VARIÉTÉ

Comment naquit
la République
C'est par un dimanche d'été
ensoleillé et radieux que la République naquit de la volonté
populaire.
La veille un voile de deuil enveloppait l'âme de Paris. La nouvelle
du désastre de Sedan était arrivée dans le capitale.
Depuis quelques jours, on savait que Mac-Mahon marchait vers le nord
afin de donner la main à Bazaine, bloqué sous les murs
de Metz. On espérait. Soudain, tout s'effondrait.
Et, le dimanche matin 4 septembre 1870, la foule, affluant de toutes
parts aux boulevards, apprenait la pénible vérité
par une proclamation du Conseil des ministres affichée dans la
nuit, et qui commençait par ces mots : « Un grand malheur
frappe la patrie... »
Mac-Mahon blessé, son armée prisonnière, l'empereur
captif ; c'était la ruine du régime impérial.
Il y eut une stupeur d'abord, puis une colère. Et bientôt
un cri jaillit de la foule, un cri que cent mille bouches répétaient
et qui résumait la suprême espérance du peuple :
« La République !... la République !... Vive la
République ! »
Des hommes rappelaient dans les groupes que la République, en
1792, avait repoussé l'invasion et sauvé la patrie. Elle
pouvait la sauver encore et vaincre les Prussiens de Bismarck comme
jadis les Prussiens de Brunswick.
Instinctivement, la foule déferla vers le Palais-Bourbon.
Le corps législatif délibérait. Le peuple envahit
la salle des séances. En sa présence, sous sa pression,
la déchéance de l'Empire fut prononcée.

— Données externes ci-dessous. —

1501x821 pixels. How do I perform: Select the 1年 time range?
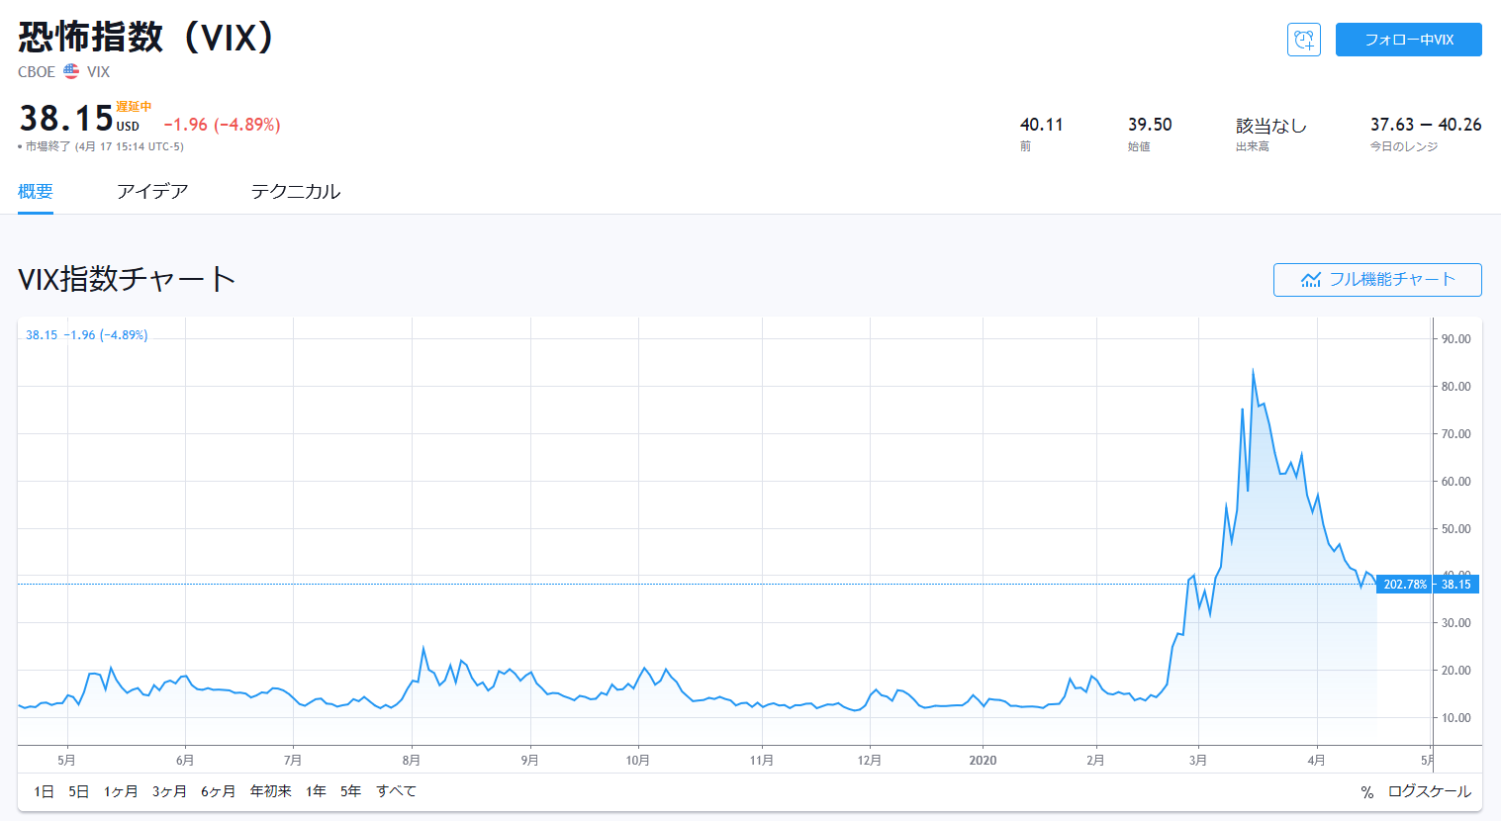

Mais ce
n'était point tout ce qu'il voulait. De toutes parts, des crie
s'élevaient :
-Et la République ?... Proclamez la République !
Jules Favre monta à la tribune.
- La République, dit-il, ce n'est pas ici que nous devons la
proclamer.
Alors, Gambetta, de sa voix tonnante :
- Citoyens ! allons la proclamer à l'Hôtel de Ville !
Et le cortège, précédé des députés
de Paris, se mit en marche vers la maison communale.
***
Ainsi naquit la République. Il faut le dire, il faut le répéter
pour ceux qui s'attardent encore à reprocher aux hommes de la
Défense nationale d'avoir fait une révolution devant l'ennemi.
La République est fille de la volonté populaire volonté
librement, énergiquement, obstinément exprimée.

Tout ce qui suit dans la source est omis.